← Back to team overview

yahoo-eng-team team mailing list archive

[Bug 1777608] Re: Nova compute calls plug_vifs unnecessarily for ironic nodes in init_host

 

Reviewed:  https://review.opendev.org/c/openstack/nova/+/813263
Committed: https://opendev.org/openstack/nova/commit/7f81cf28bf21ad2afa98accfde3087c83b8e269b
Submitter: "Zuul (22348)"
Branch:    master

commit 7f81cf28bf21ad2afa98accfde3087c83b8e269b
Author: Julia Kreger <juliaashleykreger@xxxxxxxxx>
Date:   Fri Oct 8 14:35:00 2021 -0700

    Ignore plug_vifs on the ironic driver
    
    When the nova-compute service starts, by default it attempts to
    startup instance configuration states for aspects such as networking.
    This is fine in most cases, and makes a lot of sense if the
    nova-compute service is just managing virtual machines on a hypervisor.
    
    This is done, one instance at a time.
    
    However, when the compute driver is ironic, the networking is managed
    as part of the physical machine lifecycle potentially all the way into
    committed switch configurations. As such, there is no need to attempt
    to call ``plug_vifs`` on every single instance managed by the
    nova-compute process which is backed by Ironic.
    
    Additionally, using ironic tends to manage far more physical machines
    per nova-compute service instance then when when operating co-installed
    with a hypervisor.

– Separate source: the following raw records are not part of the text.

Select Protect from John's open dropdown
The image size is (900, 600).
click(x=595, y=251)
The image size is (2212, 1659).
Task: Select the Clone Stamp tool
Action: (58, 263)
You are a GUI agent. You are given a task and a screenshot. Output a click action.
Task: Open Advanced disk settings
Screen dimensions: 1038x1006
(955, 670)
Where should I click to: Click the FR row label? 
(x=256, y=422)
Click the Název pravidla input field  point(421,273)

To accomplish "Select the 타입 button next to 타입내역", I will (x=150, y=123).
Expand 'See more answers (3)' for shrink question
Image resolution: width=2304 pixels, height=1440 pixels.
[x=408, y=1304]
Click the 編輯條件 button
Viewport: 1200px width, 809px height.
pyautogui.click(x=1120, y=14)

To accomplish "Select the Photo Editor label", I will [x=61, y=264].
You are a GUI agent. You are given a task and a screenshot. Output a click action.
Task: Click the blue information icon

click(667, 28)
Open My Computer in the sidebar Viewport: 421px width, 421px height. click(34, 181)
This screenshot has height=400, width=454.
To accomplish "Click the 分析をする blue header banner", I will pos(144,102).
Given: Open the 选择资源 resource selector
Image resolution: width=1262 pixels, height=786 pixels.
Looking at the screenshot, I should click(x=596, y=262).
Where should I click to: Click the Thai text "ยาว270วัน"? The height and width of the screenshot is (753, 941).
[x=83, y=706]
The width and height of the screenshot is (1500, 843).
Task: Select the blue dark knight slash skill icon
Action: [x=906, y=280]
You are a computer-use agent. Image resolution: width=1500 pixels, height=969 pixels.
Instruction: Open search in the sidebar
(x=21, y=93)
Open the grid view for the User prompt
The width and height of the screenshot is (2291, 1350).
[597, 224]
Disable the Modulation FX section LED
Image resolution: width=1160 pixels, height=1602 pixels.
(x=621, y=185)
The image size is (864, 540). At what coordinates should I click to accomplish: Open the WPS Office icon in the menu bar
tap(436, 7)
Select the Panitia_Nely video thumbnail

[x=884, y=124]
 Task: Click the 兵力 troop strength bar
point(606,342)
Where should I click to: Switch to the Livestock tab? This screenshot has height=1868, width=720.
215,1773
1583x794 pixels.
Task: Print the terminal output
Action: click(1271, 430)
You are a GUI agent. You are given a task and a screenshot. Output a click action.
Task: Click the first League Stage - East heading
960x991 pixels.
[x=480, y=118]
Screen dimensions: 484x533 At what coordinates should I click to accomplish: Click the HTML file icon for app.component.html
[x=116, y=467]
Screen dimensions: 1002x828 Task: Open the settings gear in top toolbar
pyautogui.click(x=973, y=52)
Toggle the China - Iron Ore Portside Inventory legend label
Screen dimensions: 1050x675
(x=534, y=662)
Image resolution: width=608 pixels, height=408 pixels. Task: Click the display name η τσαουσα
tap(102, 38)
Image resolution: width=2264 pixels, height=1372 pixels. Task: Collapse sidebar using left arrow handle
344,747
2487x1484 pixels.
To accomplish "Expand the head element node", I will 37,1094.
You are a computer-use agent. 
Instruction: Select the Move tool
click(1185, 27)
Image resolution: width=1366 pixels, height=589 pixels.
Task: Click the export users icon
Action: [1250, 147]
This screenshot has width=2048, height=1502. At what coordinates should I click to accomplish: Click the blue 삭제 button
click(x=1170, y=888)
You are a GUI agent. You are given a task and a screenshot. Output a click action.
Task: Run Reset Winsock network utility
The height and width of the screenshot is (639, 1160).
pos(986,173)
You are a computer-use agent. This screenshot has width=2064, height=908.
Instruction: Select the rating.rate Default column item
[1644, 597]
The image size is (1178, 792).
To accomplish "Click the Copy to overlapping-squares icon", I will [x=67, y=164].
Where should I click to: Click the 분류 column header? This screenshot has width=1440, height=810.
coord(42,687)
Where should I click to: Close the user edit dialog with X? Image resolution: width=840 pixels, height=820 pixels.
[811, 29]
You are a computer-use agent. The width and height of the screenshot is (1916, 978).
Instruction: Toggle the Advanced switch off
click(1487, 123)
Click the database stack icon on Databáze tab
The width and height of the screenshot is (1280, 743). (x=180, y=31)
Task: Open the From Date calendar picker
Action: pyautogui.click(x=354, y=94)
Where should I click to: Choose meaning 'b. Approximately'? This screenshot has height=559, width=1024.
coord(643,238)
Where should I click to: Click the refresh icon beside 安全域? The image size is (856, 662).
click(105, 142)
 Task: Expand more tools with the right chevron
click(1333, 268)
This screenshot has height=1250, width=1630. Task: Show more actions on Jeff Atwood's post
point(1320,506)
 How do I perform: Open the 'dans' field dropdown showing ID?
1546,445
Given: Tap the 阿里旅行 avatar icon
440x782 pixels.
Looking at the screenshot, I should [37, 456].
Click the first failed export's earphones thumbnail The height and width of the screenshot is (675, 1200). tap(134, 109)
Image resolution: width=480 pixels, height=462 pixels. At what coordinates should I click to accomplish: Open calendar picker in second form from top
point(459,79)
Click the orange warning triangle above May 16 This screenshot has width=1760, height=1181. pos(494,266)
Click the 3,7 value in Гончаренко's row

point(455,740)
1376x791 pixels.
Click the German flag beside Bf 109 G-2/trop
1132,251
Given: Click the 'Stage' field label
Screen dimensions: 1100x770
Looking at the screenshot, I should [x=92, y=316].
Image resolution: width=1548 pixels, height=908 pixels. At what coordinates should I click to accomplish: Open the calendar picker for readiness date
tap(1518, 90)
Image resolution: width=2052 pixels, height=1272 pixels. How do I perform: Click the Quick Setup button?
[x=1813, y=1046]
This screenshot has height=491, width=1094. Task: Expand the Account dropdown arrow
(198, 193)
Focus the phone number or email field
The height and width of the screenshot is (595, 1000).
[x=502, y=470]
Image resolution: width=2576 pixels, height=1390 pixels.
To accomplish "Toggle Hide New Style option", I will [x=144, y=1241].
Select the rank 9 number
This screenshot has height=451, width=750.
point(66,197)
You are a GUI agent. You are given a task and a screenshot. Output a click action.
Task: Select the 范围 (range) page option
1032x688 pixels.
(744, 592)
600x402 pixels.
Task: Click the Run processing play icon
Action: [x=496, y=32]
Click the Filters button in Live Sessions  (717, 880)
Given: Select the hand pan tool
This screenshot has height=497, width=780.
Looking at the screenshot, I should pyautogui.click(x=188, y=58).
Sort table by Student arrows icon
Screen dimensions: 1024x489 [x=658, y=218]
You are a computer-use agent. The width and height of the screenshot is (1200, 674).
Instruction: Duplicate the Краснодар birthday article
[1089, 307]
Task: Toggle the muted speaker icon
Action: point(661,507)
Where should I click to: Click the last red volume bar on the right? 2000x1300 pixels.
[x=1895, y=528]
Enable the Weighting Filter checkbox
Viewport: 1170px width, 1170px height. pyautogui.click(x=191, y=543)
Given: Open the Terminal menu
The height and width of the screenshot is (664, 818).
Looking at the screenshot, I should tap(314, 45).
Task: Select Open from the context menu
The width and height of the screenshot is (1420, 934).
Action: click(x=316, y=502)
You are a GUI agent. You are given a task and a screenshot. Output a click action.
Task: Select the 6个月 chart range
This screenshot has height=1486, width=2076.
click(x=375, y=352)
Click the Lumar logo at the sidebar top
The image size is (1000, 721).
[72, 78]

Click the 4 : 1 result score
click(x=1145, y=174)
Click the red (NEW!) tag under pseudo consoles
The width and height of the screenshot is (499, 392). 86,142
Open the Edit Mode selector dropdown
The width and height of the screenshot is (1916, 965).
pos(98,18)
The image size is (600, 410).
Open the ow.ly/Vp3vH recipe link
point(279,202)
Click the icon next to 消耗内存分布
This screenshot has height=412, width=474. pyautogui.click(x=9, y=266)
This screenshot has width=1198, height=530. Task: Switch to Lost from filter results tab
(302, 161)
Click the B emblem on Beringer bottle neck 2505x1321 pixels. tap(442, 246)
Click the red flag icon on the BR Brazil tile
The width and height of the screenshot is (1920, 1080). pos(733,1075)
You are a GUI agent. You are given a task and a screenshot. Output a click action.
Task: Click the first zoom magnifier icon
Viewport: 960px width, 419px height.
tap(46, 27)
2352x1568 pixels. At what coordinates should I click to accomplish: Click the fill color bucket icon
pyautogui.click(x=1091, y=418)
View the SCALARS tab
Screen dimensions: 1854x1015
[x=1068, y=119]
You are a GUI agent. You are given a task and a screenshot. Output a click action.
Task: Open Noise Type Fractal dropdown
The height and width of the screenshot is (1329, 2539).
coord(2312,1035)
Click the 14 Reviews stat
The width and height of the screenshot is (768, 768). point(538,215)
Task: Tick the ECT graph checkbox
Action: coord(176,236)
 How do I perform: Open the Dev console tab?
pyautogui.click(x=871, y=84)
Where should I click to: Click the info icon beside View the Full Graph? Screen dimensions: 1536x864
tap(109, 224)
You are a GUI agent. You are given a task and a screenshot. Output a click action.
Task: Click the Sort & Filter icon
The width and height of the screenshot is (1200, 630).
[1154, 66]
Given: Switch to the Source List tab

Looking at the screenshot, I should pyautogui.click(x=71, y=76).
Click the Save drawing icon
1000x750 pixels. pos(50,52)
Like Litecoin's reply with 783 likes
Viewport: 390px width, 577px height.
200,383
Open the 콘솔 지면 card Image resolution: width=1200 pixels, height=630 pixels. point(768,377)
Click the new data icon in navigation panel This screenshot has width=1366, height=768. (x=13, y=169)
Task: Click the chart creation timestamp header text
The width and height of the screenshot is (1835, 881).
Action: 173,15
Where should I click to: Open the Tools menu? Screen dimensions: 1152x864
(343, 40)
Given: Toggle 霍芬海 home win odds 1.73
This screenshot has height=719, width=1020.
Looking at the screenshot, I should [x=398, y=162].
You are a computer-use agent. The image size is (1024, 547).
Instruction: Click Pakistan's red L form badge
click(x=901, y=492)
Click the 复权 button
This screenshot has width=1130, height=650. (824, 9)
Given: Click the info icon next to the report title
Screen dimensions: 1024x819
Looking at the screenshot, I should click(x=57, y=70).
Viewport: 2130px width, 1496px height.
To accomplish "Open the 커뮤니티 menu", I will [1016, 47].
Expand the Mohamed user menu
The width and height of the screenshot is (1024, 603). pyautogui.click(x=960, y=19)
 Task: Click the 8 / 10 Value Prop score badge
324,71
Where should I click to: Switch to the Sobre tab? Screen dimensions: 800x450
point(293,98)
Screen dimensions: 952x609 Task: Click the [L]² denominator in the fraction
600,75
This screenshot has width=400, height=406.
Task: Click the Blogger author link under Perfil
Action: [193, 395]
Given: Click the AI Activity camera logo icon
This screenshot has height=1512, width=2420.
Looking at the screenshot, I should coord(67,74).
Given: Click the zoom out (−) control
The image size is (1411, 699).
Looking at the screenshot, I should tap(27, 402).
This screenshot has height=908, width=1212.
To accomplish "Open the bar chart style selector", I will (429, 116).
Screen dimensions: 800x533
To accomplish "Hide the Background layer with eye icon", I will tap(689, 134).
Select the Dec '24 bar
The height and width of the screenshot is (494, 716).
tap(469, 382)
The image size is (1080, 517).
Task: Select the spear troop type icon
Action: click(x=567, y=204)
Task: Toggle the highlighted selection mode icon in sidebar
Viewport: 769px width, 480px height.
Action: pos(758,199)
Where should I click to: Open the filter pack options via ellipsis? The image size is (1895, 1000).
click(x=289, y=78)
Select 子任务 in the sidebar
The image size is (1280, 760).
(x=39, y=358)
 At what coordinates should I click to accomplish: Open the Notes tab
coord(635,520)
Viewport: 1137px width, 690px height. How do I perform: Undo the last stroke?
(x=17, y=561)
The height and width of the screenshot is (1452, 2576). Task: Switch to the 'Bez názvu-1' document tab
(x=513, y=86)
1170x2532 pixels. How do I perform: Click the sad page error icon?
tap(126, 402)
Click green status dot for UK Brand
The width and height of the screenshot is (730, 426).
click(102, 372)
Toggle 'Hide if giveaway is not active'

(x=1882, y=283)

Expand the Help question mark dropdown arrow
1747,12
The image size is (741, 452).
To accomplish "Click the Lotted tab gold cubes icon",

Often this means a cluster of a thousand machines,
    with three controllers, will see thousands of un-needed API calls upon
    service start, which elongates the entire process and negatively
    impacts operations.
    
    In essence, nova.virt.ironic's plug_vifs call now does nothing,
    and merely issues a debug LOG entry when called.
    
    Closes-Bug: #1777608
    Change-Id: Iba87cef50238c5b02ab313f2311b826081d5b4ab


** Changed in: nova
       Status: In Progress => Fix Released

-- 
You received this bug notification because you are a member of Yahoo!
Engineering Team, which is subscribed to OpenStack Compute (nova).
https://bugs.launchpad.net/bugs/1777608

Title:
  Nova compute calls plug_vifs unnecessarily for ironic nodes in
  init_host

Status in OpenStack Compute (nova):
  Fix Released

Bug description:
  Originally reported there
  https://bugzilla.redhat.com/show_bug.cgi?id=1590297#c14 and tracked
  there https://bugzilla.redhat.com/show_bug.cgi?id=1592427

  @owalsh: Looks like a race in the service startup.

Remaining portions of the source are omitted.